While packing up the stuff in this basement studio for the move, I began thinking "Man, I've written a lot of cool songs in this basement that nobody will ever really hear." It mirrored my current packing activities as "Well, do I hold onto these things that I keep boxed up and never look at, or do I sell them or give them to Goodwill?" While I'm clearing out this basement studio, why don't I go ahead and just release all of the unheard songs I wrote in this basement studio? So I'm clearing out my basement both literally and metaphorically. It's like when old Rocky Balboa says he can't stop thinking about fighting because he still has stuff "in the basement." Not only do I want people to hear these songs, but I just need to clear them out of my head and focus on the future.

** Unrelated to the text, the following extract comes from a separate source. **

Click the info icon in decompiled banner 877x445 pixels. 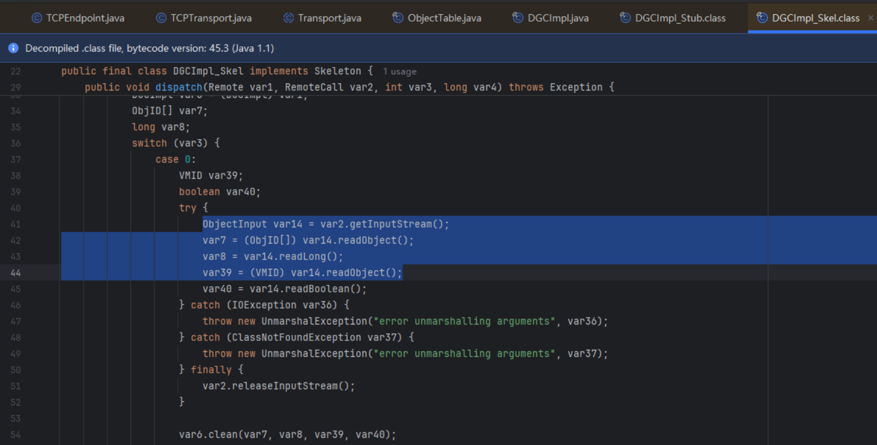(x=13, y=48)
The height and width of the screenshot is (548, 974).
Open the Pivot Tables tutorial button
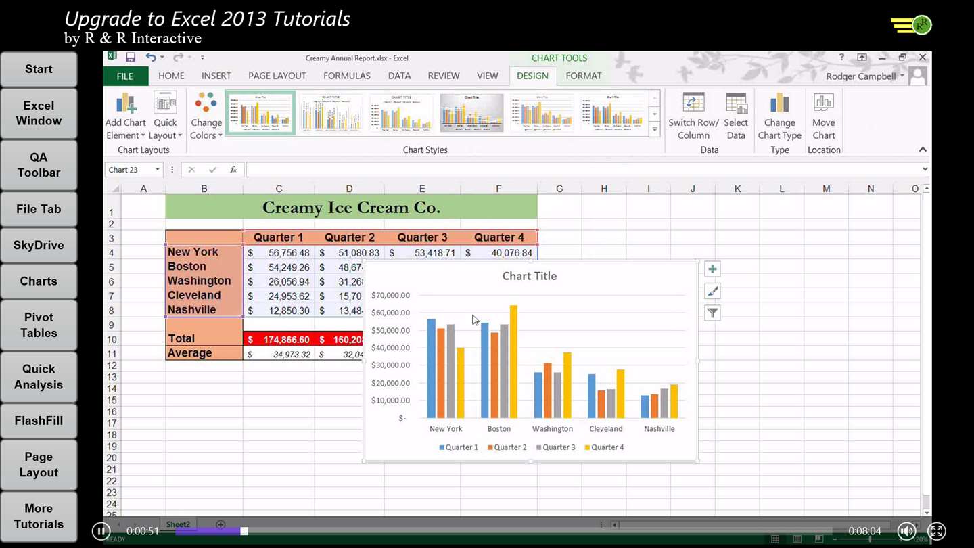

So that brings us to Basement Demos. This is a collection of songs I wrote for the bands Last Level, Clobber, and Karate Balboa (aka Bulletproof Tiger, aka Gotham City - we never really did settle on a name). These are all instrumental tracks. Though I was the singer of Karate Balboa, I didn't think it would fit to have 7 instrumentals and 2 non-instrumentals on the same album. Some of these songs, like the Last Level ones, were already recorded and close to album ready. With the others, I had to go back and update the old demos from 2009-2010 to make them all match, sound quality-wise. What results is (what I hope) a collection of punk, hardcore, and southern metal songs that represents a fun part of my life with my good friends, and I want you guys to hear it too.
I didn't do this all alone. Some of these tracks were a collaborative effort, particularly the Clobber tracks. Everyone in that band had a part in writing those songs in one form or another, including the late, great Eric Kesner, who wrote the absolute cheesiest, catchiest, and best vocal/lyric verse hook I've ever heard for "Peace Pipe." I represented it by playing the melody on guitar, but it simply doesn't do it justice. I'll be singing that song in my head until the day I die. Thanks, Eric.
I also got my buddy Tony Rohrbough (formerly of Byzantine) to lay down a solo on the Clobber track "Ice Wizard". I had an open spot for a fun solo, and I've always wanted to collaborate with Tony. I strongly feel he is the most under-appreciated guitarist in modern metal, and it blows my mind that he played a solo over one of my riffs.
Dunzo! It feels good to get these out. I have a few things heading your way later this year. Viking Guitar Live will do some more recording, and LonelyRollingStars is prepping our next album. I'm also finishing up a track for a Chrono Trigger album. All that leads up to me finally sitting down to write and record Belmont II. I don't have a timeline for that, but my preference would be to get out it by Halloween 2016, as it is an appropriate time of the year and would also mark the 5th anniversary of Belmont's release (holy crap).